• **Consigne 1**: Recopiez à l'identique toutes les lignes des enregistrements, sans reproduire les images dans votre réponse.

• **Extrait choisi**:
┏━━
Propos recueillis par Laurent Muhleisen, conseiller littéraire de la Comédie-Française, octobre 2011

Une pièce critique et burlesque
La Noce est une pièce de jeunesse de Brecht, dont la composition remonte à la même époque que la première version de Baal. Le Brecht de cette époque n'est pas encore celui des pièces didactiques. Il est provocateur, insolent, mais surtout burlesque. Son humour se réfère explicitement à celui de Karl Valentin, le grand chansonnier, bavarois comme lui, auquel il était lié d'amitié. Karl Valentin était l'auteur d'un sketch appelé Le Mariage de Karl Valentin, dont il avait même fait un court-métrage en 1913. Selon un procédé qui lui était habituel, Brecht en a repris la structure, adaptant l'humour burlesque de Valentin au sien, complexifiant les personnages, ajoutant son propre point de vue sur le sujet ; mais, en gros, les deux pièces se ressemblent. La thématique qu'elles abordent, et qui sera un fil rouge dans l'oeuvre de Brecht, est celle de la noce ratée. Chez Brecht, on peut s'en douter, il ne s'agit pas que d'une histoire de famille – famille dont on explorerait la psychologie – mais plutôt de la description d'une classe sociale, celle de la petite bourgeoisie. Les invités de cette noce ne font en réalité pas partie de la même famille ; ils incarnent différents visages de ce monde en miniature : un père (celui de la mariée), une mère (celle du marié), une soeur, des amis de la famille et même un intrus qui a réussi à s'immiscer dans ce banquet. Chaque personnage a son propre rôle, et sa propre fonction attachée à ce rôle. Parmi les amis de la famille, il y a par exemple ce couple, marié depuis dix ans, et qui peut préfigurer ce que deviendront plus tard les jeunes époux : la vision est pour le moins funeste ! Il y a cette soeur vieille fille pour qui cette noce est une occasion inespérée de rencontrer enfin un homme, et qui pour cela est prête à tout. Il y a l'ami musicien chargé de mettre de l'ambiance, et qui le fera à sa manière, et le pique-assiette, sorte de passager clandestin venu pour manger et boire aux frais des autres... Dans un premier temps, on a l’impression qu’il s’agit d’une simple pièce burlesque où prime le comique mais, à y regarder de plus près, on en voit toute l’ambigüité, toute l'ambivalence, deux notions caractéristiques de la petite bourgeoisie…


Être et paraître
Ce qui caractérise la petite bourgeoisie, encore aujourd'hui, c'est qu'elle a toujours quelque chose à cacher. Pour elle, la vérité n'existe pas, ne doit pas exister. Tout est question d'apparence. Et l'ambivalence de la structure du texte de Brecht dévoile précisément ces mécanismes de fonctionnement : on fait semblant, on avance masqué, on raconte des histoires drôles qui sont autant de petites piques lancées aux autres, peu à peu, ce qui est anodin devient de plus en plus gênant, la duplicité, l'ambiguïté à la fois sexuelle et morale ressortent des discours, des répliques, jusqu'à tout faire exploser. La morale double, la morale petite bourgeoise, celle du sous-entendu, c'est à cela que s'en prend férocement Brecht dans La Noce ; cette petite bourgeoisie dont le drame est d'être coincée entre deux classes : le prolétariat, au-dessus duquel il faut coûte que coûte s'élever, et la bourgeoisie, dont on subit constamment la pression. Comment se définir dans ces conditions ? L'une des méthodes consiste à abaisser, à humilier, à écraser systématiquement son entourage, et c'est ce qui se passe ici. Cependant, il ne s'agit pas, pour nous, de limiter le propos de Brecht à une description réaliste et historique, mais au contraire de l'universaliser. C'est pourquoi nous avons choisi le titre initial de la pièce, La Noce, et non celui qu'il lui donnera plus tard, La Noce chez les petits bourgeois, lequel, en quelque sorte, limite un peu le champ d’explication. Or cette petite bourgeoisie de l'après Première Guerre mondiale est assez caractéristique de ce que sont encore aujourd'hui certains rapports humains, surtout en temps de crise. Crise des valeurs morales, médiocrité des modèles, besoin de réinventer le monde, de se réinventer soi-même, quête désespérée du bonheur, règne de la concurrence, où tout est une question de rapports de force ; en somme la fable de Brecht est une fable universelle !
┗━━
• **Consigne 2**: Résumez en deux phrases l'extrait consacré à La Noce de Brecht.

• **Données fournies**:
┏━━
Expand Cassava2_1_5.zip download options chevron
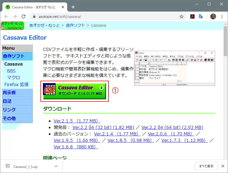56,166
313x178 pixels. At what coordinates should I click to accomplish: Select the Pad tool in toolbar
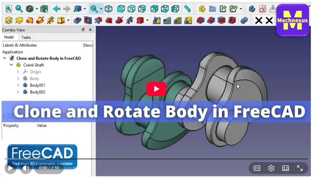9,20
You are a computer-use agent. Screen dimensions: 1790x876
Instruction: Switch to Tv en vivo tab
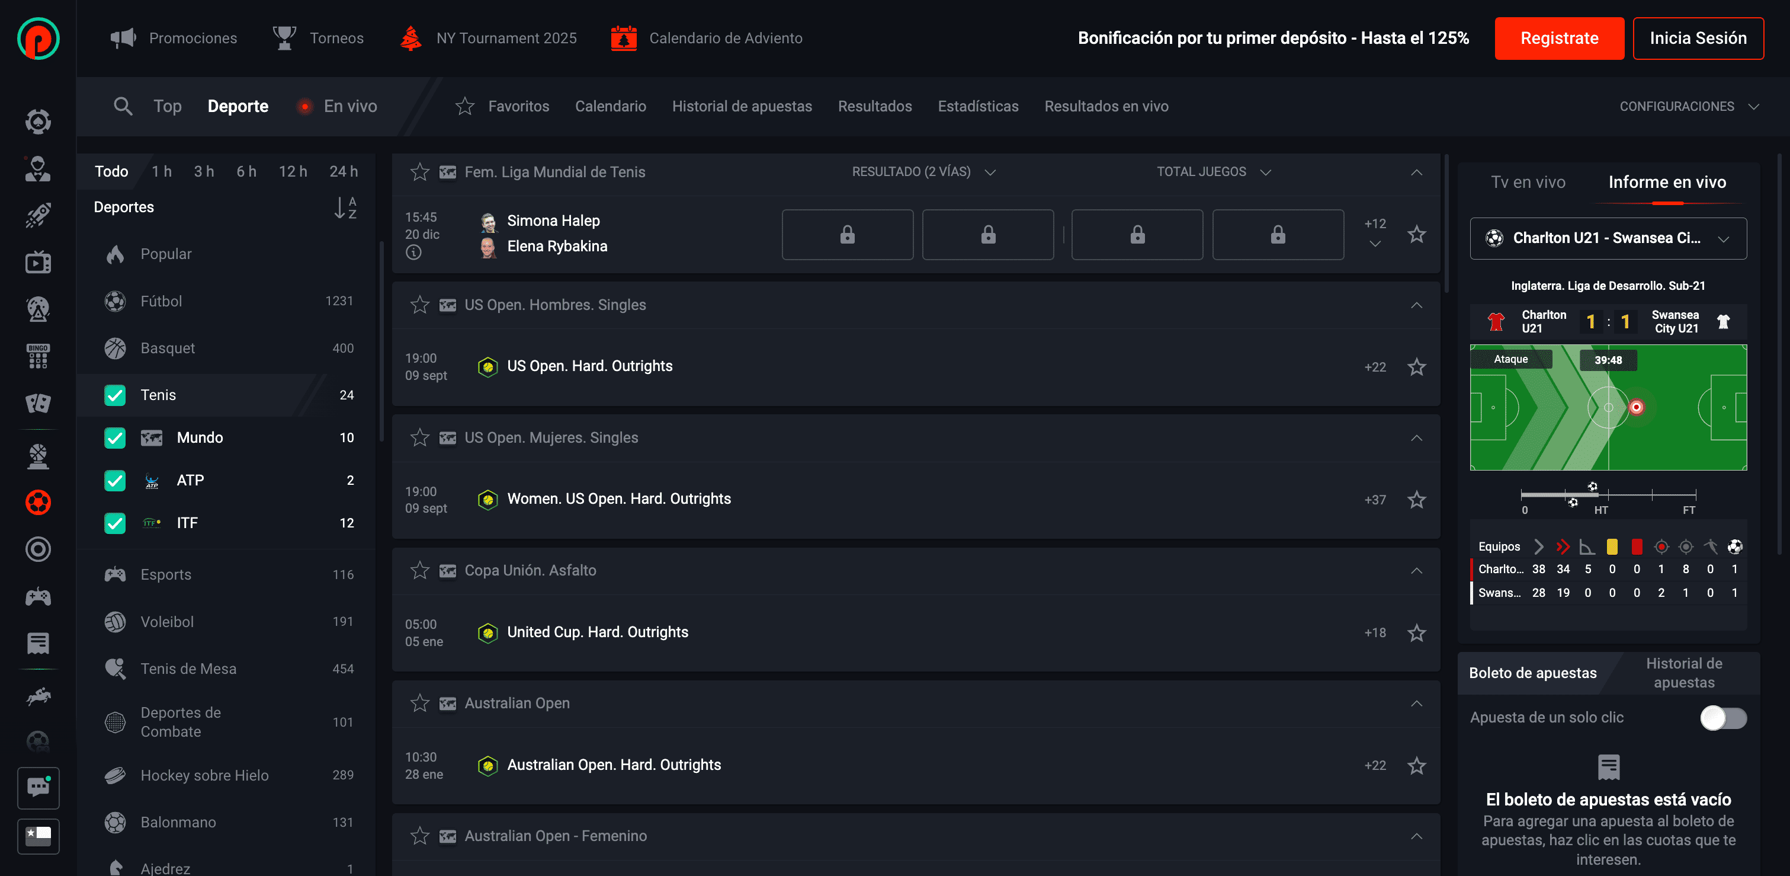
┗━━
• **Réponse complète 1**:
Expand Cassava2_1_5.zip download options chevron
56,166
313x178 pixels. At what coordinates should I click to accomplish: Select the Pad tool in toolbar
9,20
You are a computer-use agent. Screen dimensions: 1790x876
Instruction: Switch to Tv en vivo tab

• **Réponse complète 2**: La Noce, pièce de jeunesse burlesque de Brecht reprenant la structure d'un sketch de Karl Valentin, traite de la noce ratée et dépeint la petite bourgeoisie à travers des invités dont chacun a son rôle. Brecht y attaque la double morale de cette classe, obsédée par les apparences et coincée entre le prolétariat et la bourgeoisie, et le choix du titre initial vise à universaliser une fable qui éclaire encore certains rapports humains en temps de crise.